## begin Listed entries
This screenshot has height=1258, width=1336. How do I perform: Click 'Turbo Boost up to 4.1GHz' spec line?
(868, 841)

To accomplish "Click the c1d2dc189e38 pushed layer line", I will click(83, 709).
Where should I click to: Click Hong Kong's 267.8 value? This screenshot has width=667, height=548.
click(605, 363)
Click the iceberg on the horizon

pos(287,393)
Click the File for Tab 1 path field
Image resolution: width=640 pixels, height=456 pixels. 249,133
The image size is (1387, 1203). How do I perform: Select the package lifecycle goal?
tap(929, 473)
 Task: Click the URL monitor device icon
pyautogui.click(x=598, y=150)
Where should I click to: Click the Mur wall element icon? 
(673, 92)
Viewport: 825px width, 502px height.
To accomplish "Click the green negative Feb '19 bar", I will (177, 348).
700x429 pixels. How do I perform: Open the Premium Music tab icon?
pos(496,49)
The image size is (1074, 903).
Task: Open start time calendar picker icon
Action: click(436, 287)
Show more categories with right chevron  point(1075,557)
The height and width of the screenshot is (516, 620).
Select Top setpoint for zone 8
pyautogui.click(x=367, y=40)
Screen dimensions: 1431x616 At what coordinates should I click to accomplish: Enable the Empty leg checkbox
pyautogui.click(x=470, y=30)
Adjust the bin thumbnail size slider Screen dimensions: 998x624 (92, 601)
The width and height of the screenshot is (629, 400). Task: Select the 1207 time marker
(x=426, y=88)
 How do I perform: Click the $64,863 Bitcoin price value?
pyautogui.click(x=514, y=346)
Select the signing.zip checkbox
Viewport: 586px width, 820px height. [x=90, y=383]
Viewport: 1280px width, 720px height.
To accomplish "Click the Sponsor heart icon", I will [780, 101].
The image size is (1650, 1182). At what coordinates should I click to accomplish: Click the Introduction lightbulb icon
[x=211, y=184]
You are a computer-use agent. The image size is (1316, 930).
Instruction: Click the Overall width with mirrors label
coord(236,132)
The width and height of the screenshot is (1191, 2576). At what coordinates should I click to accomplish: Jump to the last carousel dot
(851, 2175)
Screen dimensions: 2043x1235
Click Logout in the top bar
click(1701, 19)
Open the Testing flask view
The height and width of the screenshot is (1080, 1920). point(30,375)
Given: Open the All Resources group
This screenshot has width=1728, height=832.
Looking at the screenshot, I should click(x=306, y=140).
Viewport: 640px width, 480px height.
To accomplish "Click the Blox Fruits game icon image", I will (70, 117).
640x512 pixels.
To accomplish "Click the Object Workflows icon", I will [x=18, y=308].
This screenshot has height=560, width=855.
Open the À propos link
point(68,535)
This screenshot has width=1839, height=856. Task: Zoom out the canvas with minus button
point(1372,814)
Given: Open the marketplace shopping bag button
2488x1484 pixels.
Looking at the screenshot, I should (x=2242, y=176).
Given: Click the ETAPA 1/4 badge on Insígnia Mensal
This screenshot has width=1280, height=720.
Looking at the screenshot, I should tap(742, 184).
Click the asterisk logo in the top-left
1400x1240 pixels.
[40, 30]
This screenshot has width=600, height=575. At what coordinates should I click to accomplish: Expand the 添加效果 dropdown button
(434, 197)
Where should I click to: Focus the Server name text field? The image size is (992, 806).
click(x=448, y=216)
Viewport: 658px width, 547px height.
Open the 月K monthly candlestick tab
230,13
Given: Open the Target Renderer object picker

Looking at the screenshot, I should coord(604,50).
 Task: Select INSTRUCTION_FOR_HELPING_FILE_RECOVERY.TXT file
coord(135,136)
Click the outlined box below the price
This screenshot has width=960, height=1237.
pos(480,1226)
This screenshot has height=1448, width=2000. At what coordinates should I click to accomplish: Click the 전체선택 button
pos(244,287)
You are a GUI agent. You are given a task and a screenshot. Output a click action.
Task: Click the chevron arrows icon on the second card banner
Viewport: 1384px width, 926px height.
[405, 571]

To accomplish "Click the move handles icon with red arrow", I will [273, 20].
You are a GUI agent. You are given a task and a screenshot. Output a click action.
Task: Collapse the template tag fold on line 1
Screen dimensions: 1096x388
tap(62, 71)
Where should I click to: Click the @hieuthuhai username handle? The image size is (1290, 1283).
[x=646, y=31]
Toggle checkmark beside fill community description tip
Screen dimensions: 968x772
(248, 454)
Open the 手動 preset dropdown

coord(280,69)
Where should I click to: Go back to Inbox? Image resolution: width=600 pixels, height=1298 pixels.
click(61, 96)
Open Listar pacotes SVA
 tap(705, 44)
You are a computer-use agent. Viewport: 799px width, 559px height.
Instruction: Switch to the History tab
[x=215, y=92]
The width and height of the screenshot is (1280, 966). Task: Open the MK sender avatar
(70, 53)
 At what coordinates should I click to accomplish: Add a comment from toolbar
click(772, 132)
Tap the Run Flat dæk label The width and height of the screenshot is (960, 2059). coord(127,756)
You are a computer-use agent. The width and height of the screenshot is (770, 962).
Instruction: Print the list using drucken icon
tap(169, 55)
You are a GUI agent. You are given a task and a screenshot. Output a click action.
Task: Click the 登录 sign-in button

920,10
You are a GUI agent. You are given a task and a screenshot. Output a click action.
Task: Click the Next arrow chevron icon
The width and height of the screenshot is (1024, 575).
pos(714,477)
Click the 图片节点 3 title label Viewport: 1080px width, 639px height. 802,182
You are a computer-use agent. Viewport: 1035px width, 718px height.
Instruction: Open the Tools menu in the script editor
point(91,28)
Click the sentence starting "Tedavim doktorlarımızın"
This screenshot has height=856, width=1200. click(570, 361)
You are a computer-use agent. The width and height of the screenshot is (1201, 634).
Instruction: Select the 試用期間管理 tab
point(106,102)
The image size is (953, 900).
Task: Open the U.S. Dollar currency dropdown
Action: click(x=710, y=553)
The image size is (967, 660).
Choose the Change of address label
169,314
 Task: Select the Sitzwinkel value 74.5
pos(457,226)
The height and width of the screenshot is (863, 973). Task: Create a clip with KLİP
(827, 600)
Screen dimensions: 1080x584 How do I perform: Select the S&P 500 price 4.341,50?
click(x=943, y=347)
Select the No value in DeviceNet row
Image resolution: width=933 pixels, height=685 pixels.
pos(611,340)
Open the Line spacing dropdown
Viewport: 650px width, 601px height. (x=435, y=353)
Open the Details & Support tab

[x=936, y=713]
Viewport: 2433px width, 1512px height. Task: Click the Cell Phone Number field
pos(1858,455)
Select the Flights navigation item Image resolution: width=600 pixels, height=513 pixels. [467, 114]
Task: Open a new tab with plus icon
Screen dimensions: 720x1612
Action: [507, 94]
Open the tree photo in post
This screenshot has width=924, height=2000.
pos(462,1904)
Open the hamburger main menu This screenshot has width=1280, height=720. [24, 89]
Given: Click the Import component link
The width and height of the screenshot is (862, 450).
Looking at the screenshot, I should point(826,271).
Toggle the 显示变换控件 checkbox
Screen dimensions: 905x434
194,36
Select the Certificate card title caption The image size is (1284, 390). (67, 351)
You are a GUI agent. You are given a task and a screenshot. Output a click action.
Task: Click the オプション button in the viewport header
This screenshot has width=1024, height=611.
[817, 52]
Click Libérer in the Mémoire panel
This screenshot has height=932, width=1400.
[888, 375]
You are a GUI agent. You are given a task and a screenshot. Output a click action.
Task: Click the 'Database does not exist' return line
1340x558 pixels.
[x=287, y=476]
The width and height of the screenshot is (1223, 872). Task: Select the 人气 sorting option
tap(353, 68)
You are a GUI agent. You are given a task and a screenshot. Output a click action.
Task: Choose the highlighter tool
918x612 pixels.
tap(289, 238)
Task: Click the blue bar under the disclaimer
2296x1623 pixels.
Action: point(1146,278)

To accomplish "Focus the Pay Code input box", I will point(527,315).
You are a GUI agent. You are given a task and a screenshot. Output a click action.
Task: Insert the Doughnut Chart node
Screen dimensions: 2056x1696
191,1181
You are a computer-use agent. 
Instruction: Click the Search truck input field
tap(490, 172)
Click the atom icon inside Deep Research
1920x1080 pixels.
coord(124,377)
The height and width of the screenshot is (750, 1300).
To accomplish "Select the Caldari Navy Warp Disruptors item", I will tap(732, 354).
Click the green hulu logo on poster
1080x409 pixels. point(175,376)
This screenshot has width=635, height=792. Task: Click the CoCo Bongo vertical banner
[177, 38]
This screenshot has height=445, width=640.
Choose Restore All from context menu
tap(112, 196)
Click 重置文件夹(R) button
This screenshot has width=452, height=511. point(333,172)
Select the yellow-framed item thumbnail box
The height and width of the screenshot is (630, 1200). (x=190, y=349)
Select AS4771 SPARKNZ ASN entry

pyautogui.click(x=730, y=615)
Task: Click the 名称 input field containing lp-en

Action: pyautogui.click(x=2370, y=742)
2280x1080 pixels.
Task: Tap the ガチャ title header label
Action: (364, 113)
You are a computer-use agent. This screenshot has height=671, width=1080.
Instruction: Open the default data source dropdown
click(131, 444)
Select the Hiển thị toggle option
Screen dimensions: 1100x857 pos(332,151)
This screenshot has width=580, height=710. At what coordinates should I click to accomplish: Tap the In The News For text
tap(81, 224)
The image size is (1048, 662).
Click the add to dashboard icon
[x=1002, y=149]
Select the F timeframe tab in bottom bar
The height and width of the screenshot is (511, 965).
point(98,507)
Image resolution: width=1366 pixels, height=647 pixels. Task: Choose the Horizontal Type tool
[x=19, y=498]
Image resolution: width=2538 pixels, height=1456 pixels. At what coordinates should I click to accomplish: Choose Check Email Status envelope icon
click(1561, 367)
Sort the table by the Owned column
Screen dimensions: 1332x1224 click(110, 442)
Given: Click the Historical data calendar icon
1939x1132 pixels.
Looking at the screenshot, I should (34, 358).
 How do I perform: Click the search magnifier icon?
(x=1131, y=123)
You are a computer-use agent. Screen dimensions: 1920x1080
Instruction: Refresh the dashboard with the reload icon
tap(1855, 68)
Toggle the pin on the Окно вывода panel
## end Listed entries
From the items above, pick out every line that contains the string "Where" and copy each of those lines.

Where should I click to: Click Hong Kong's 267.8 value? This screenshot has width=667, height=548.
Where should I click to: Click the Mur wall element icon? 
Where should I click to: Focus the Server name text field? The image size is (992, 806).
Where should I click to: Click the @hieuthuhai username handle? The image size is (1290, 1283).
Where should I click to: Go back to Inbox? Image resolution: width=600 pixels, height=1298 pixels.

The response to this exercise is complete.